これから少しずつこの旅の報告をしたいと思いますので、どうぞしばらくお付き合いください。
①石川池~万葉文化館
まず降り立ったのは橿原神宮前駅。万葉文化館に向かって東へ向かうと、間もなく石川池があります。
古くは「剣池」と呼ばれていて、池の東側に孝元天皇陵があります。歩いて登ることができます。
孝元天皇は『古事記』『日本書紀』に第8代の天皇と記さていて、在位が紀元前214年ごろといいますが・・・ほんとですか!?

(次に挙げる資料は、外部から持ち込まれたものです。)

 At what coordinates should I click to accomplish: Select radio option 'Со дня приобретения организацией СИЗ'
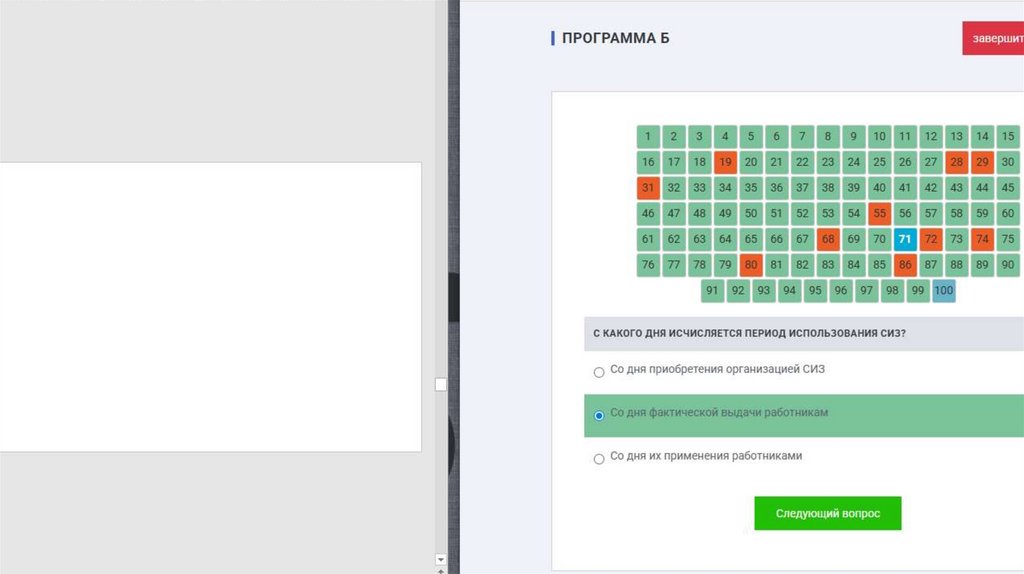(599, 372)
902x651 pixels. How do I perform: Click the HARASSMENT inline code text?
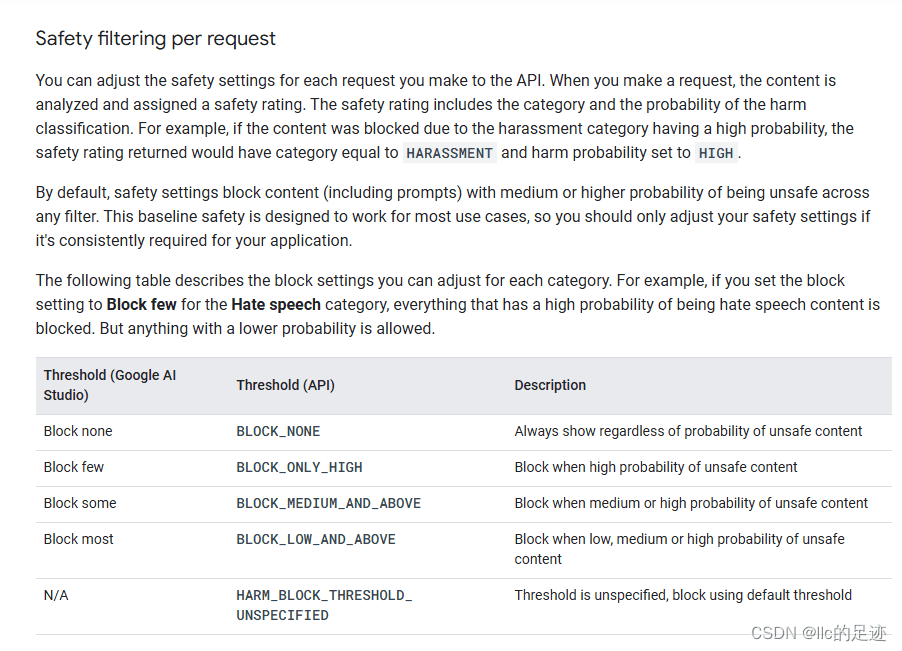click(449, 153)
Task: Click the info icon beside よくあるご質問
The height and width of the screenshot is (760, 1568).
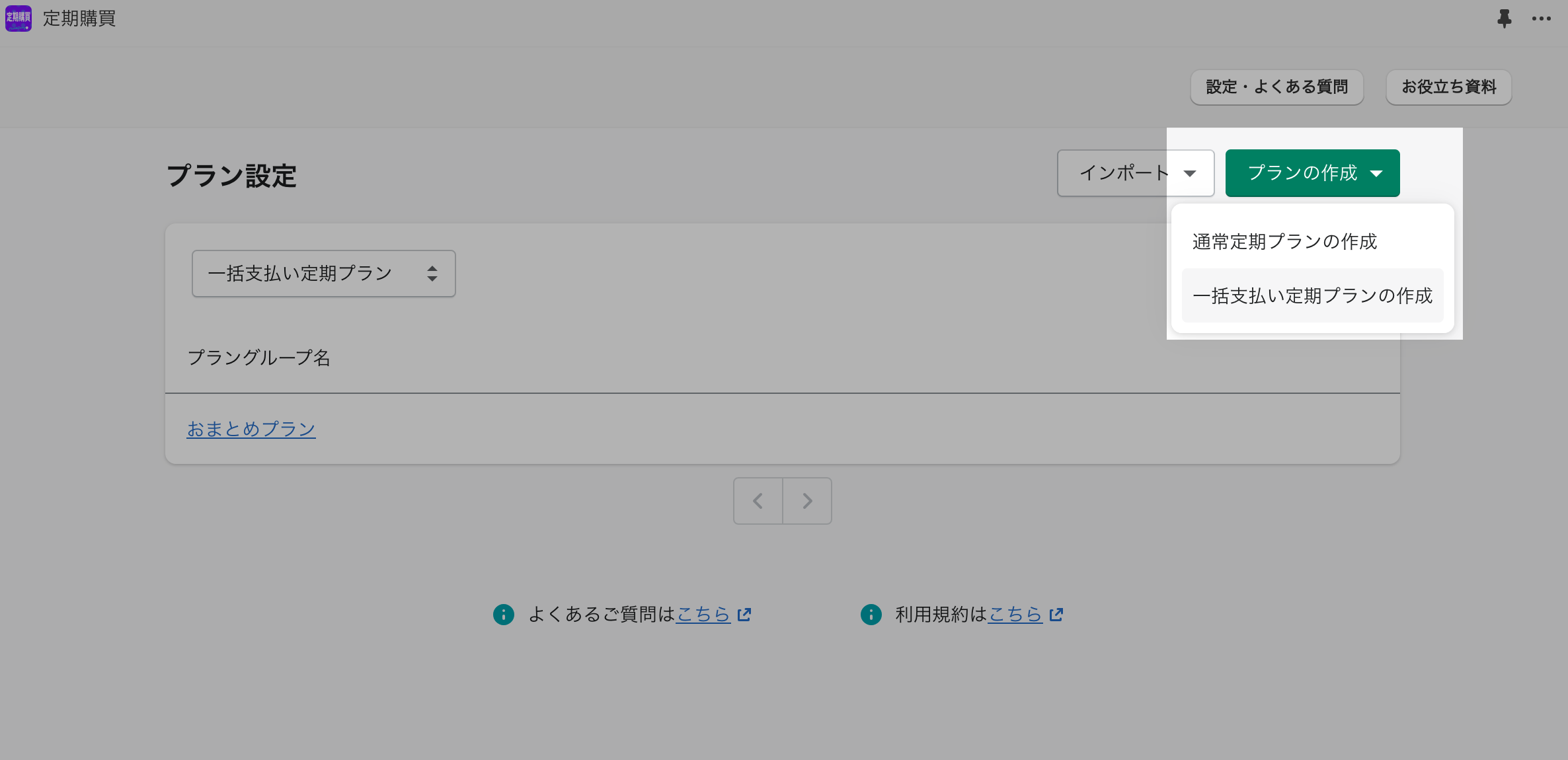Action: (504, 615)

石川池から少し南に向かうと、そこは柿本人麻呂が妻を亡くしたときに詠んだ長歌「天飛ぶや 軽の道は 我妹子が・・・(巻2-207)」の舞台となった軽の市があったあたりです。
石川池をあとにして万葉の花ごろも展の会場となる「万葉文化館」に到着。
この立派な建築物の下にも歴史のロマンが眠っています。
金・銀・ガラスなどを加工する工房や銅や鉄を鋳造する工房の跡(飛鳥池工房遺跡)が発見されたのです。まだ加工途中の富本銭も見つかり、それまで最も古いとされてきた和同開珎より20年も前に、この地で貨幣が造られていたことが分かりました。
②万葉文化館~飛鳥資料館
万葉文化館での打ち合わせも終了し、キトラ古墳壁画「四神降臨」特別公開を見るため北進して飛鳥資料館へ。
玄武、青竜、白虎、朱雀の実物を見ることができました。
筆跡からそれを描いた人の様子が感じられ、とても1300年以上の年月が経っているとは思えません。鮮やかな色彩は当時の文化の華やかさが伝わってきます。
石室の天井には「天文図」が描かれていますが、残念ながらこちらは公開されていませんでした。楽しみにしていたので残念です。